What lines below include the string "each"? Pick them out and copy them.

■ Recorded data:
»»

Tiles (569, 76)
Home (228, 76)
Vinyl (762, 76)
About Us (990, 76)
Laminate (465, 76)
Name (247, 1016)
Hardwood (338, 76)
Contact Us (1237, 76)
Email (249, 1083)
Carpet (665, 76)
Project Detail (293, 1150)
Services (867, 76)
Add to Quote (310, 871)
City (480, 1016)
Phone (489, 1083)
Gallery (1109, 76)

««
»»

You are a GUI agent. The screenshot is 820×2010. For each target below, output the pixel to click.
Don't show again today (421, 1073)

««
»»

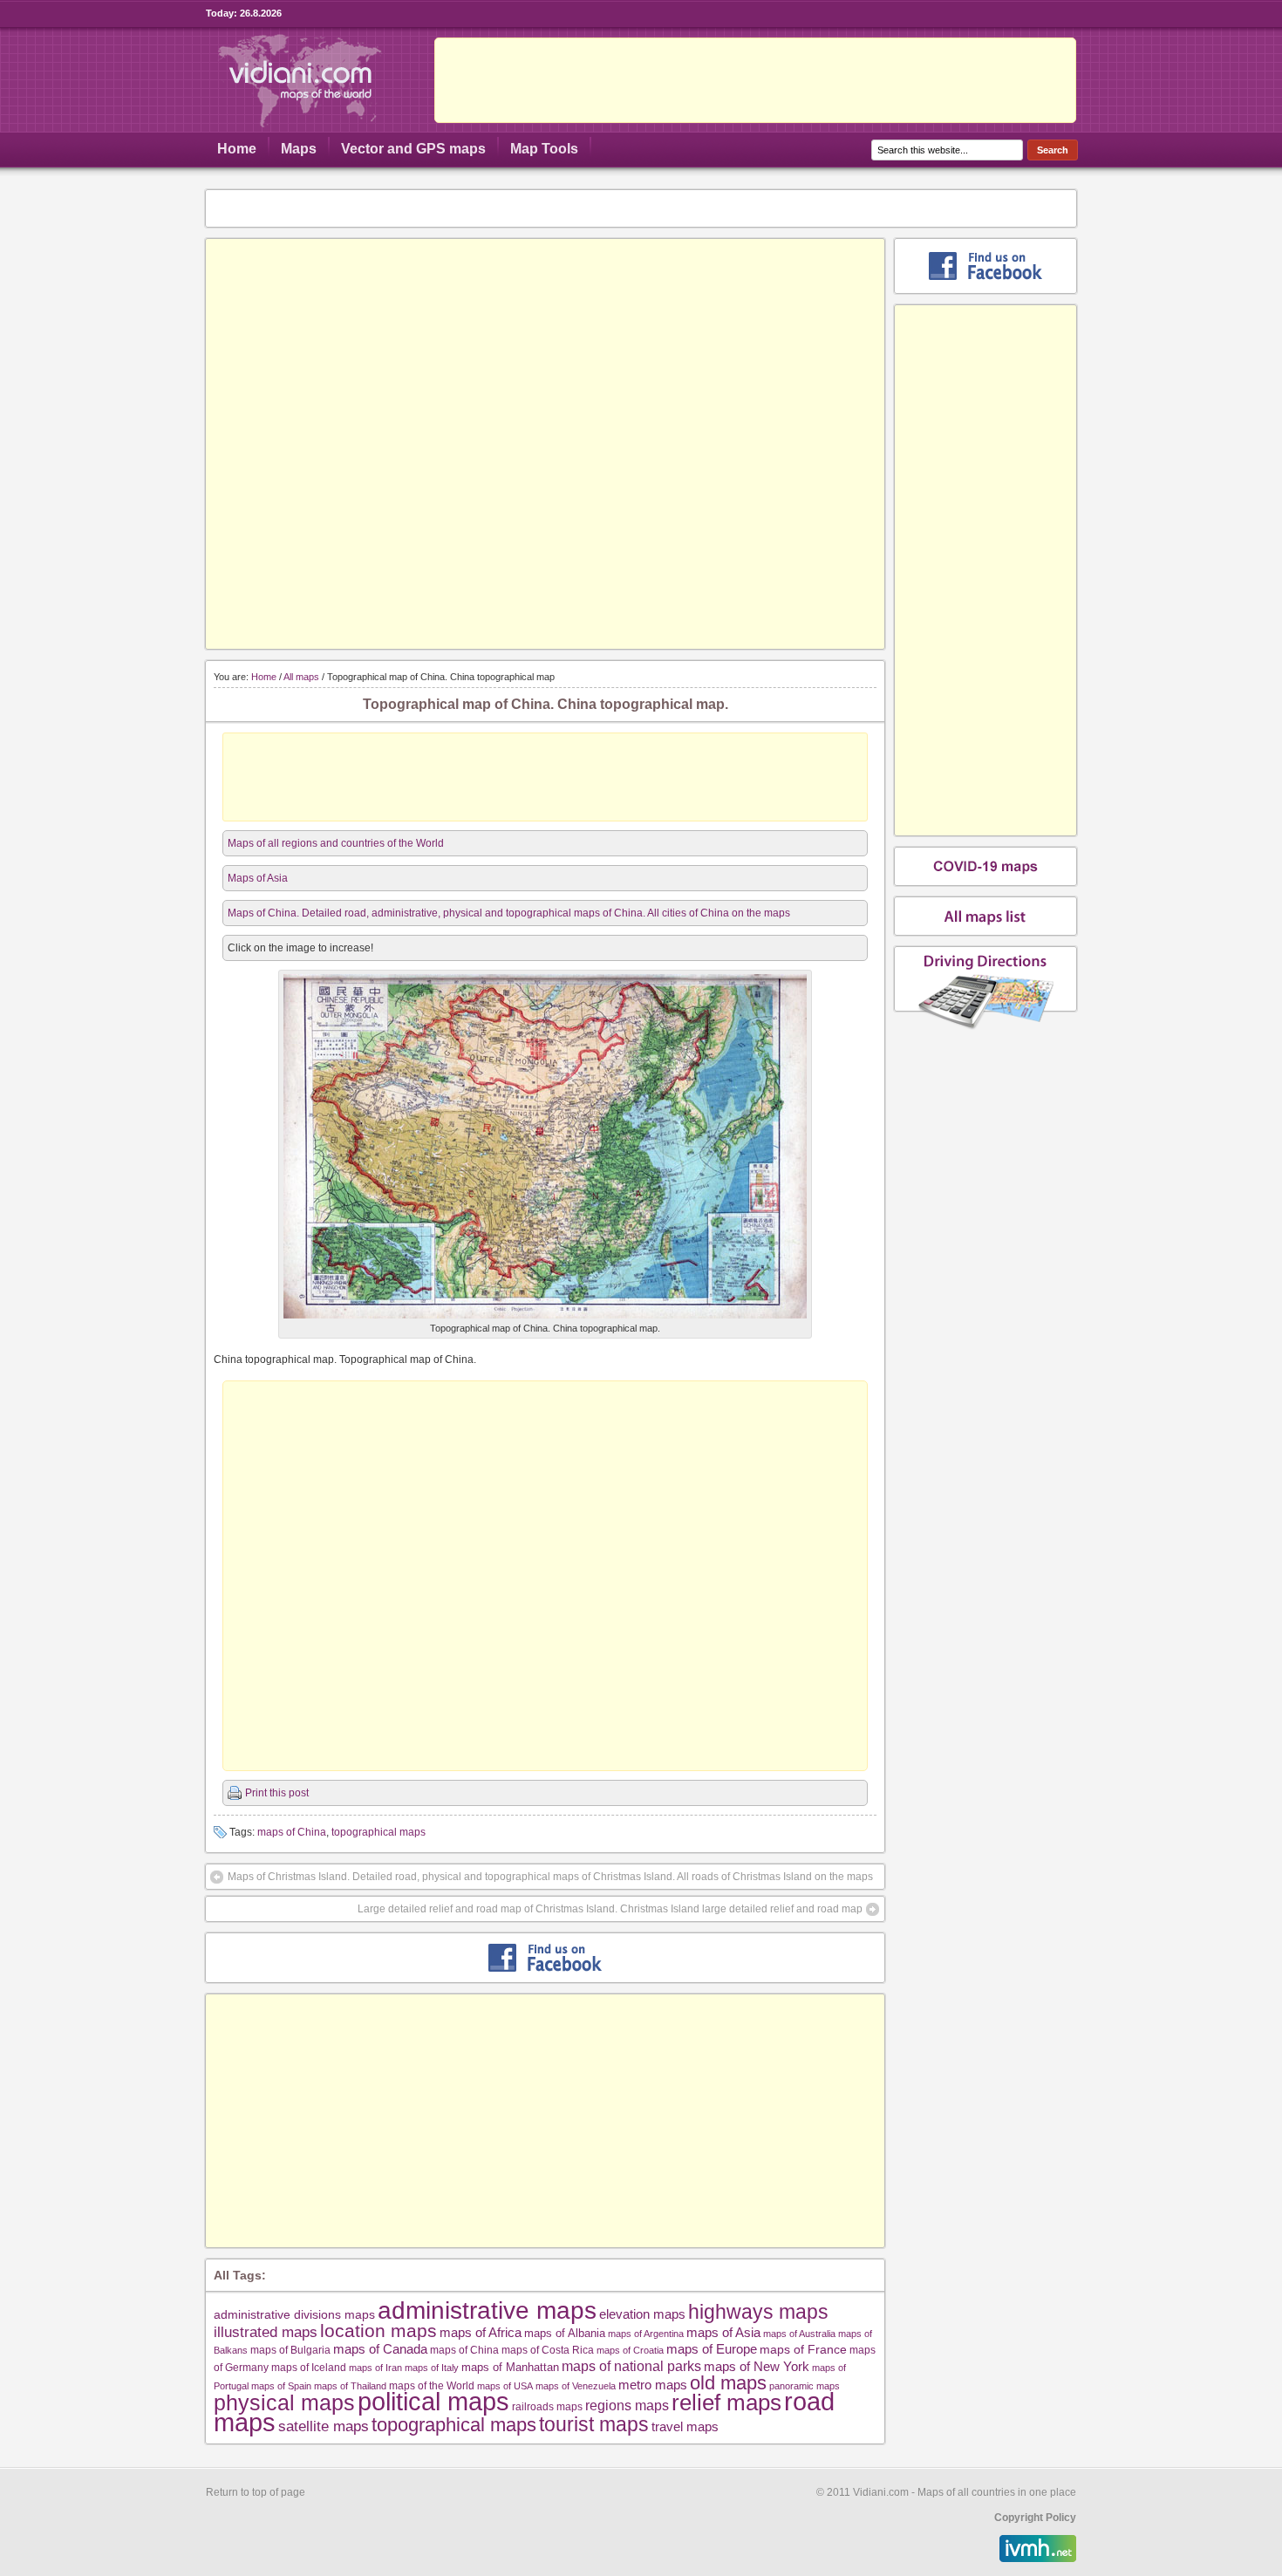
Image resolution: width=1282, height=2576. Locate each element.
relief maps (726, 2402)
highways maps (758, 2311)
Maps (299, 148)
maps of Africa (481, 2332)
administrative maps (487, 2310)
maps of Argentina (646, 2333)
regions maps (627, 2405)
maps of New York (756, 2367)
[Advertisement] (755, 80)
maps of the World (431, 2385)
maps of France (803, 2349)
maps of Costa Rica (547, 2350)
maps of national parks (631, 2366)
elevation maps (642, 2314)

««

■ Output:
You are a GUI agent. The screenshot is 820×2010. For each target below, output the pixel to click.
Image resolution: width=1282, height=2576. Locate each element.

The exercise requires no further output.